Although Persil’s survey highlighted some of the barriers preventing outsoor play, it also revealed some classic forms of entertainment remain very popular. A trip to the seaside was the most popular way children wanted to spend time outside (69%) followed by day at a theme park (62%), day at an adventure park (39%), camping trip (27%) and bike ride (21%).

Do you encourage outdoor play in your child? If so, what is their most popular activity? Maybe you struggle with inspiration or cost. If so,

please leave a comment below. I’d be interested to know your thoughts.



Disclosure: This post was produced in association with Persil.

10 thoughts on “Free the kids to play outdoors”

  1. The Wild Network are a great organisation. I agree, cost should never be a barrier as the outdoors is all around us. I hear people who live in cities complain about their lack of outdoor space but they have giant landscaped parks around the corner. Our whole blog is pretty much about the outdoors so we are obviously huge advocates of getting kids outside.
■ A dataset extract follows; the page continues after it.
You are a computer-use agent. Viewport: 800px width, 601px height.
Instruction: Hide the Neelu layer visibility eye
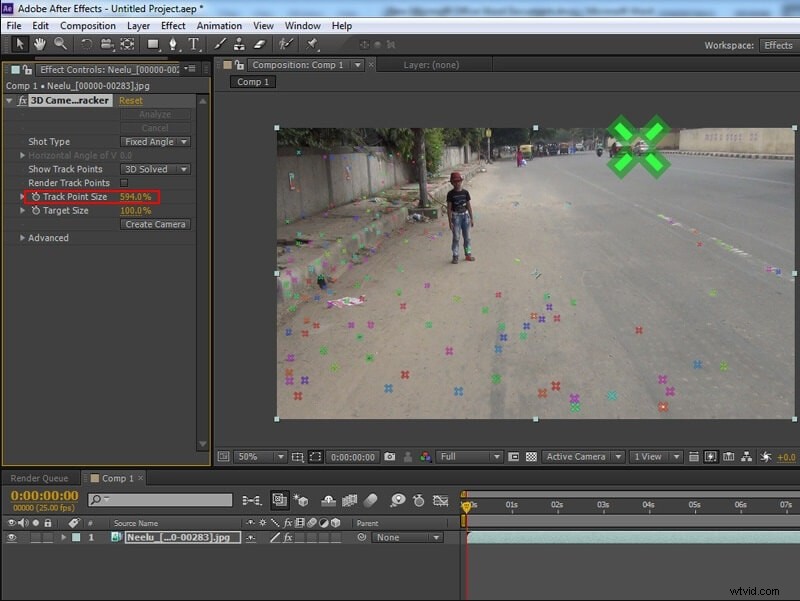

We’ve just signed up to the Hike it Baby 30 challenge to for September which is another great initiative.
    Potty Adventures

    1. Not heard of that initiative. I will look it up. Thanks for commenting David and glad to hear you are also an advocate for outdoor play.

  2. I spend my life in wellies covered in mud or sand. I find it harder to keep them indoors.We love going to the beach in all weather or a walk in the local park. I did a blog post recently about a full day out in Fleetwood with 2 kids that cost me the grand total of £1.60 !! Imagination and planning is all thats needed #BinkyLinky

    1. I spend as much time as possible outside. In fact, when the weather is bad it often provides the best excuse to go outside as the kids love getting dirty. As for imagination, I feel sad that many mums and dads can’t think of things to do outside. Their kids are missing out.

  3. Oh I downloaded the app and it doesn’t work! Stuck on the first page with the wheel just spinning! Anyway, I love getting outdoors with our girls. We have lots in the garden in the keep them entertained, love going for walks and gardening. Thanks for linking up to the #BinkyLinky

  4. We have a trampoline for the kids. They love it and can play on there for hours (fights not withstanding!)

    They all love football and hurling. During the summer we went to a local stream a few times where they climbed over the rocks and splashed about for hours!

    Even Little Miss OMG loves being outdoors, either climbing fences, running around or playing on her little push along.

    There really is no excuse for getting outdoors with the kids.

    1. I quite agree, there is no excuse. You simply have to make it happen. I used to find my eldest was reluctant, but once she was outside I couldn’t get her back inside again!